What the task asks:
Retype, word for word, every line from the one holding "Where should I click to: Show" through the one holding "Image resolution: width=334" in the entries below, both included, and only those lines.

[Records shown]

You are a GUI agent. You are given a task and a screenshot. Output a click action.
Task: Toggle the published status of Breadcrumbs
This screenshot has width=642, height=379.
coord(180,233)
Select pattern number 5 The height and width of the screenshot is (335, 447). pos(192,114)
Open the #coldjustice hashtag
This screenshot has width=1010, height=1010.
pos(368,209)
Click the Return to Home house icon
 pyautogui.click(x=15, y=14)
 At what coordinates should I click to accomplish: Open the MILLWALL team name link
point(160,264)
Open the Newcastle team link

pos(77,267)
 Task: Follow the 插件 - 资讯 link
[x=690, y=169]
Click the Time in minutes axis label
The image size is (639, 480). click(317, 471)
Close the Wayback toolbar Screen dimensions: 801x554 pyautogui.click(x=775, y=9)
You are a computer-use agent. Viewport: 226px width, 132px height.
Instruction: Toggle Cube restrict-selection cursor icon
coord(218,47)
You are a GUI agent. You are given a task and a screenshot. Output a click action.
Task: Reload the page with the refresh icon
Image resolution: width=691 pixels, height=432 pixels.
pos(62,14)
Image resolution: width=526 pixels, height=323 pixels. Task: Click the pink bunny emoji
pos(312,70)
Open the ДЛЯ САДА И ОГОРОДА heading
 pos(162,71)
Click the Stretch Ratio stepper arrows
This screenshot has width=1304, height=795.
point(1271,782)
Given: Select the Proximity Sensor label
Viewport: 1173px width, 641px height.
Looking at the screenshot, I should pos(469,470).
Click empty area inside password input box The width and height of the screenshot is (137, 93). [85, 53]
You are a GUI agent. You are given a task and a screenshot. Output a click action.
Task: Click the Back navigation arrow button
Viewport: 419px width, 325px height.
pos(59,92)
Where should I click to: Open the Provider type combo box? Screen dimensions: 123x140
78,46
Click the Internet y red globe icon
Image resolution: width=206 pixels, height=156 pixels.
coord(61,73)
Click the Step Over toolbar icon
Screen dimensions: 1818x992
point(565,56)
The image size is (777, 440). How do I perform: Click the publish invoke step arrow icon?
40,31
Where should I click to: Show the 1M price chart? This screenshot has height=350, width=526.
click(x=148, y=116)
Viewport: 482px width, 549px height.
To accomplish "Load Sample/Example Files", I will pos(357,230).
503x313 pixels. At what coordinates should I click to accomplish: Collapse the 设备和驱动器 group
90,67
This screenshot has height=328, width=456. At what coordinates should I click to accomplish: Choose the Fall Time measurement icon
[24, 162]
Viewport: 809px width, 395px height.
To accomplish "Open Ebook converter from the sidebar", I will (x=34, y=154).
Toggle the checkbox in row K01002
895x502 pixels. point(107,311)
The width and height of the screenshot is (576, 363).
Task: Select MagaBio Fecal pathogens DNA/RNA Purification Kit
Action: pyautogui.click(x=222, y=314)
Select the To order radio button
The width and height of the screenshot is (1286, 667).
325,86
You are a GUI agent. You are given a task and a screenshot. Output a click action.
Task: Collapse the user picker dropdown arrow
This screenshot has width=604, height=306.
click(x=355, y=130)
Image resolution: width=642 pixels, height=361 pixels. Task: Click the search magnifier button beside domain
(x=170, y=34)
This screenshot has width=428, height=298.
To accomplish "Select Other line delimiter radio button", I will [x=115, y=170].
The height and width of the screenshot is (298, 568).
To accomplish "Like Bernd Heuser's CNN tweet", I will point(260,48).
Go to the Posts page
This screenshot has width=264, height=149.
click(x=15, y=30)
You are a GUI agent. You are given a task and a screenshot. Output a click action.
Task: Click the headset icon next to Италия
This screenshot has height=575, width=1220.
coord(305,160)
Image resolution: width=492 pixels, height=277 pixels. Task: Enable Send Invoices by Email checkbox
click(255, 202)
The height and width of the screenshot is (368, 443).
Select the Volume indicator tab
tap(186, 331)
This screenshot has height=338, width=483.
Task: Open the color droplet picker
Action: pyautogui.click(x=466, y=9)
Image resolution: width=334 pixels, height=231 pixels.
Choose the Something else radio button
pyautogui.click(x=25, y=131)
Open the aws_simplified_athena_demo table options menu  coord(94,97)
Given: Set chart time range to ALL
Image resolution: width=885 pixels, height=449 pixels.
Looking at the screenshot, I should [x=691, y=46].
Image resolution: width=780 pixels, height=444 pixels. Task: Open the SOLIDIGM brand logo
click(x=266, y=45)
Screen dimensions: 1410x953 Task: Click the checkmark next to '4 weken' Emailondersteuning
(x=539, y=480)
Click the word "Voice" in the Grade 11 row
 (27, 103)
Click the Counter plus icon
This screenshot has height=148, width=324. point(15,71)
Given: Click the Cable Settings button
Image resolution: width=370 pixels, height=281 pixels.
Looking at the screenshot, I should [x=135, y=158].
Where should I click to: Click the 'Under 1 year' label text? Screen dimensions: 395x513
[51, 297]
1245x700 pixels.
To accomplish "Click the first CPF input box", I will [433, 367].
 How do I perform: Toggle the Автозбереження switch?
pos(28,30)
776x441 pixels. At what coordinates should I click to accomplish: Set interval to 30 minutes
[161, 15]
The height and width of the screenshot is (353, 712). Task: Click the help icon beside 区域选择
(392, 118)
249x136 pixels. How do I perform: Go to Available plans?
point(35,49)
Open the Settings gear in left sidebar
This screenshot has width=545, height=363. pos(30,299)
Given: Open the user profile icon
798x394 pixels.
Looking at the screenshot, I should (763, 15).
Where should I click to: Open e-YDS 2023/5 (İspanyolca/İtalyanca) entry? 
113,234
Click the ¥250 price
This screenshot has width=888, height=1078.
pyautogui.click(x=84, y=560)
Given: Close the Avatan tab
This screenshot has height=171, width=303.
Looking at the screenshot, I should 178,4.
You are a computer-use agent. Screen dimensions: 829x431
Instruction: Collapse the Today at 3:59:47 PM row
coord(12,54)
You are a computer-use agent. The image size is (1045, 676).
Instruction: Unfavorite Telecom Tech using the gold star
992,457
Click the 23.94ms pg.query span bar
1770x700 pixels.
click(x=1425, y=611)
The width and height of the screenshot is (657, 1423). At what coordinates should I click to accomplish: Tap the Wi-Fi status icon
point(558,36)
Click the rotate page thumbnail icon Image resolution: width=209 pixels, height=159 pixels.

[/Records shown]

Solved problem:
Where should I click to: Show the 1M price chart? This screenshot has height=350, width=526.
click(x=148, y=116)
Viewport: 482px width, 549px height.
To accomplish "Load Sample/Example Files", I will pos(357,230).
503x313 pixels. At what coordinates should I click to accomplish: Collapse the 设备和驱动器 group
90,67
This screenshot has height=328, width=456. At what coordinates should I click to accomplish: Choose the Fall Time measurement icon
[24, 162]
Viewport: 809px width, 395px height.
To accomplish "Open Ebook converter from the sidebar", I will (x=34, y=154).
Toggle the checkbox in row K01002
895x502 pixels. point(107,311)
The width and height of the screenshot is (576, 363).
Task: Select MagaBio Fecal pathogens DNA/RNA Purification Kit
Action: pyautogui.click(x=222, y=314)
Select the To order radio button
The width and height of the screenshot is (1286, 667).
325,86
You are a GUI agent. You are given a task and a screenshot. Output a click action.
Task: Collapse the user picker dropdown arrow
This screenshot has width=604, height=306.
click(x=355, y=130)
Image resolution: width=642 pixels, height=361 pixels. Task: Click the search magnifier button beside domain
(x=170, y=34)
This screenshot has width=428, height=298.
To accomplish "Select Other line delimiter radio button", I will [x=115, y=170].
The height and width of the screenshot is (298, 568).
To accomplish "Like Bernd Heuser's CNN tweet", I will point(260,48).
Go to the Posts page
This screenshot has width=264, height=149.
click(x=15, y=30)
You are a GUI agent. You are given a task and a screenshot. Output a click action.
Task: Click the headset icon next to Италия
This screenshot has height=575, width=1220.
coord(305,160)
Image resolution: width=492 pixels, height=277 pixels. Task: Enable Send Invoices by Email checkbox
click(255, 202)
The height and width of the screenshot is (368, 443).
Select the Volume indicator tab
tap(186, 331)
This screenshot has height=338, width=483.
Task: Open the color droplet picker
Action: pyautogui.click(x=466, y=9)
Image resolution: width=334 pixels, height=231 pixels.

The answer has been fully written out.